Behjat Sadr, à propos des œuvres cinétiques
vers 1967Texte extrait de l'ouvrage Behjat Sadr. Traces, Paris, Zamân Books, 2014.
Nul critique, nul écrivain ne saurait, parlant d’un tableau, lui faire dire plus que ce qu’il n’exprime lui-même. Pire encore, ces commentaires finissent par dérouter le public.
J’aimerais répondre à une question que l’on me pose souvent. Pourquoi avoir changé de style alors que, jusque-là, mon travail était extrêmement et largement apprécié ?
Chacun de nous a sa nature propre, à laquelle on ne peut rien changer. Certains demeurent fidèles à leurs croyances jusqu’au bout, tandis que d’autres restent en mouvement, en prise avec l’évolution de leur temps, une évolution qui, au xxe siècle, a été très rapide et dynamique. Moi, j’appartiens à cette seconde catégorie […]
Je ne reste pas en place et le mouvement est inhérent à la nature. La nature, c’est la couleur, la forme et le mouvement, et je tiens à ce que mes œuvres expriment ces trois éléments. La forme en tant que forme, la couleur en tant que couleur, le mouvement en tant que mouvement. Pas un arbre dont les branches feraient la forme, dont les feuilles représenteraient les couleurs et dont les formes et les couleurs seraient mises en mouvement par le vent. À présent, j’évite de présenter au public une œuvre fixe.

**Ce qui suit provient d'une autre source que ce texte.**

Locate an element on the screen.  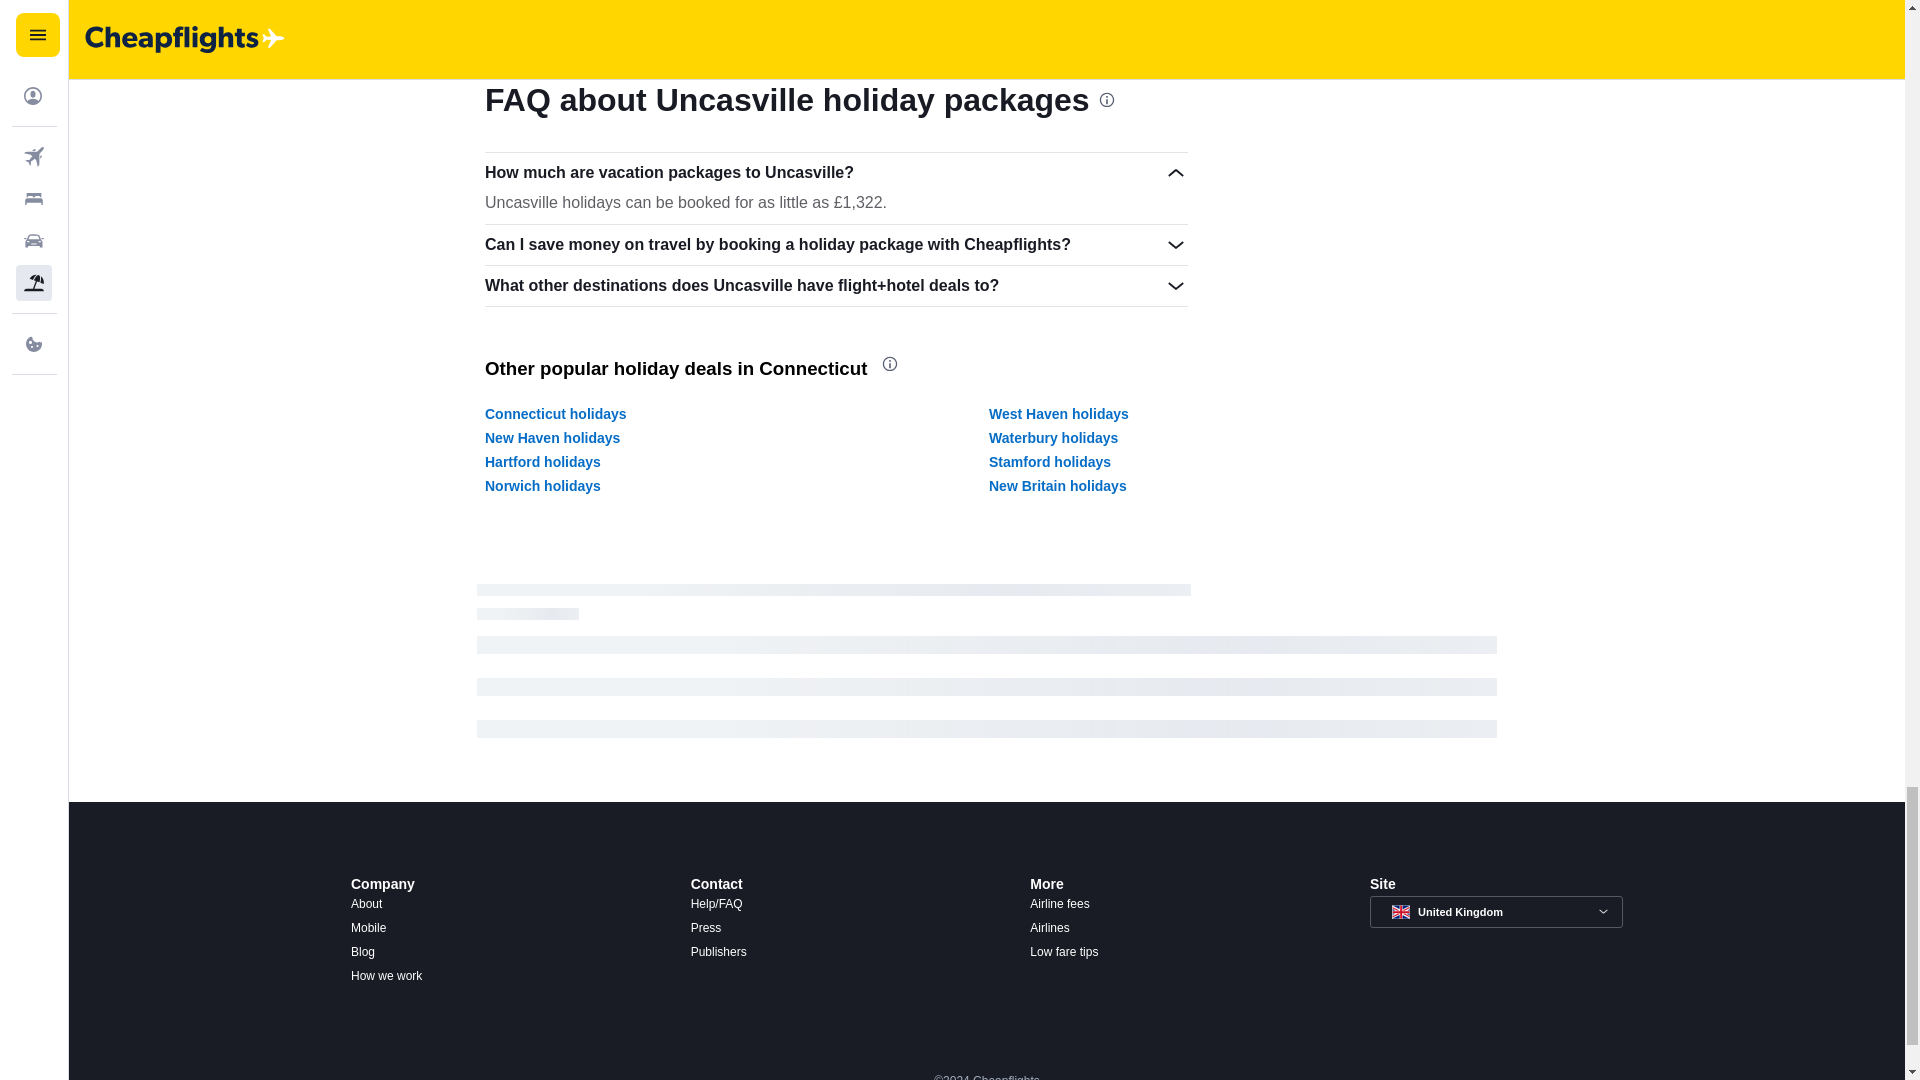
New Britain holidays is located at coordinates (1058, 486).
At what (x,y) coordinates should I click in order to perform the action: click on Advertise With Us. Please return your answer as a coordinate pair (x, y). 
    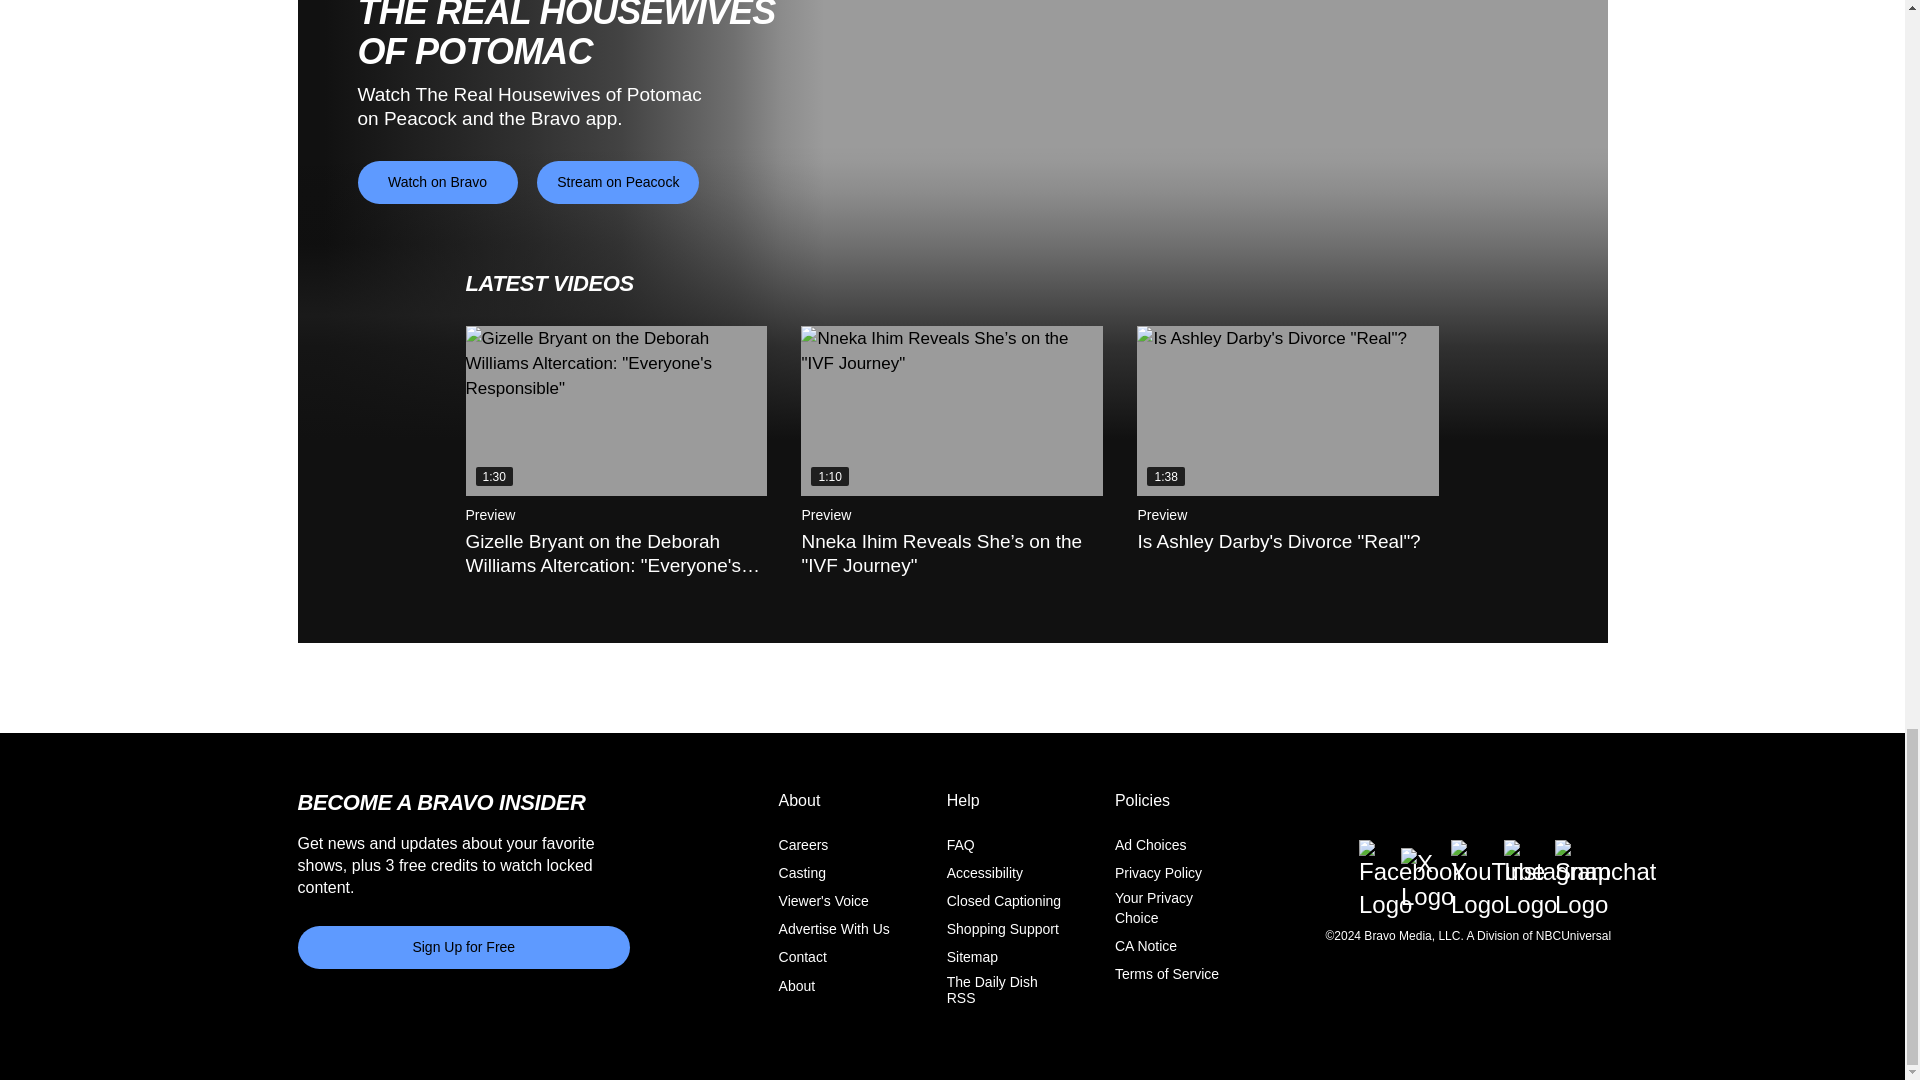
    Looking at the image, I should click on (834, 929).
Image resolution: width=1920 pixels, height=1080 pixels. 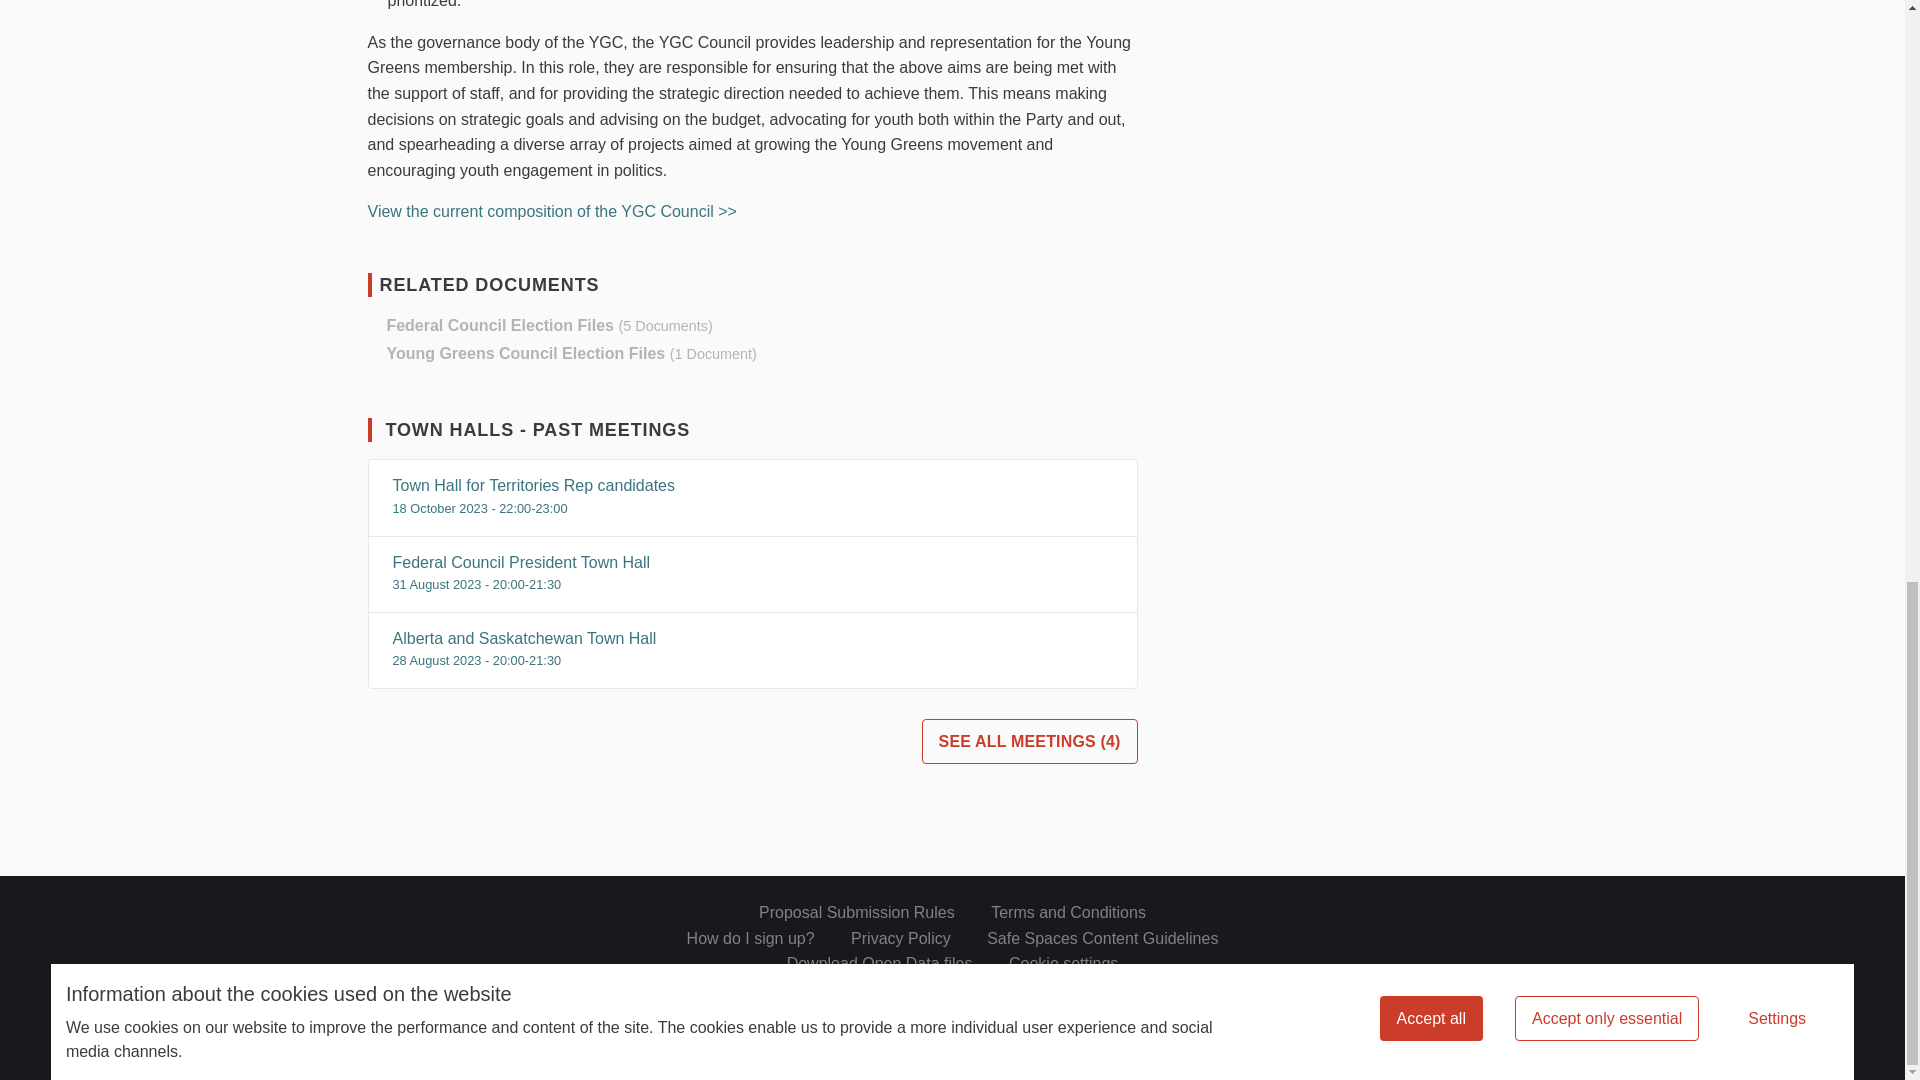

J’ai introduit la troisième dimension dans mes œuvres cinétiques. Au lieu de stores vénitiens, j’aurais pu utiliser des lignes verticales ou horizontales, mais la troisième dimension apportait un sens supplémentaire qui me correspondait bien. Je préfère ces volets tridimensionnels de couleur vive qu’une porte ancienne achetée un jour par hasard et dont j’aurais pu me servir dans mon travail pour introduire la troisième dimension. Récupérer les restes des morts pour danser avec eux, comme on le voit faire partout, cela ne m’intéresse pas. Ce que j’aime, c’est faire du neuf avec des matériaux d’aujourd’hui.
Ces œuvres représentent quelque chose qui me correspond aujourd’hui. À une époque, j’ai vécu avec mes anciennes œuvres. À présent, elles ne me satisfont plus. Une artiste doit peindre ce qui l’attire. À mes débuts, je travaillais avec des couleurs mélangées et contrastées. Par la suite, les couleurs ont disparu, et les traces et les rythmes les ont remplacées dans le mouvement. Aujourd’hui, je suis plus attirée par le mouvement optique et par celui que produisent les moteurs. Tout comme je ne supporte pas que mon travail symbolise la fixité, je suis incapable de rester figée pendant des années dans un style. Mon itinéraire personnel doit impérativement être traversé par le mouvement.
Il existe toutes sortes de façons d’exprimer un état intérieur et de produire un effet sur le public […] Cet état intérieur, un tel le représentera par un être humain en mouvement, et tel autre en juxtaposant deux lignes, une noire et une rouge.